Tarefas propostas
1: Diga se cada afirmação abaixo está de acordo com o relato dos pastéis, respondendo sim ou não e citando entre aspas as palavras do relato que decidem a questão.
(a) Depois da refeição, restaram três pastéis.
(b) A irmã confessou ter comido os pastéis.
(c) No fim, os pastéis apareceram grudados na tampa.
2: Traduza para o inglês esta frase do relato dos pastéis: "Como em todas as casas, o prato com esses pastéis foi para a boca da panela, tampa por cima."
3: Responda às perguntas a seguir com base no relato dos pastéis.
(a) Quem morava na casa naquela época?
(b) Sobre quem acabou recaindo a culpa?
(c) Onde estavam os pastéis o tempo todo?

Texto selecionado
- - - -

Houve um
tempo em que, em minha casa, morava minha mãe, minha irmã, eu e mais um irmão
de criação.
Em uma
ocasião qualquer, minha mãe fez alguns pastéis para comermos, nos fartamos e,
sobraram exatamente três pastéis. Como em todas as casas, o prato com esses
pastéis foi para a boca da panela, tampa por cima.
Horas
depois, perguntei à minha mãe se poderia comer mais um. Claro! Respondeu ela.
Lá fui eu
pegar mais um pastel e, surpresa! Não havia mais nenhum, só o prato na boca da
panela.
Minha mãe
pergunta para minha irmã se ela havia comido os pastéis. Não, disse ela.
Chama meu
irmão de criação e faz a mesma pergunta. Mesma resposta.
A cada um
questionado, a tampa era levantada do prato para que constatasse a ausência dos
ditos cujos. Ninguém havia comido, mas,
eles tinham desaparecido.
Não foi
minha mãe, não fui eu, não foi minha irmã, nem o meu irmão de criação. Como?
Alguém
estava mentindo.
Sobrou
para o menor, meu irmão de criação.
- Foi
você? Perguntava minha mãe.
- Não.
Respondia ele. Esse diálogo se repetiu algumas vezes.
- Se não
fui eu, diz minha mãe, não foi o Luiz nem a Lidia, só pode ter sido você.
Afirmava minha mãe.
- Não fui
eu. Dizia ele, quase chorando.
A cada
pergunta, o prato vazio era mostrado.
Eis que,
na última pergunta, já com a afirmativa da culpa dele, minha mãe vira a tampa
e, lá estavam os três pastéis, coladinhos. O vapor acumulado na tampa havia
molhado os pastéis, que colou ali.
A prova
estava clara, os pastéis não estavam lá. Mas a verdade estava encoberta pela
tampa da panela.

- - - -

Linhas extraídas
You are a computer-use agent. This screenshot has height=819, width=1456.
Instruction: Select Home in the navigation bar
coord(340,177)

- - - -

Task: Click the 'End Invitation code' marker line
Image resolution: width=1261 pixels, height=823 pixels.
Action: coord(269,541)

- - - -

Respostas dos exercícios
1:
(a) Sim: "sobraram exatamente três pastéis".
(b) Não: "Não, disse ela."
(c) Sim: "lá estavam os três pastéis, coladinhos".

2: As in every household, the plate with those pastries went onto the mouth of the pot, with the lid on top.

3:
(a) A mãe, a irmã, quem narra e um irmão de criação.
(b) Sobre o menor, o irmão de criação.
(c) Colados na tampa, molhados pelo vapor acumulado nela.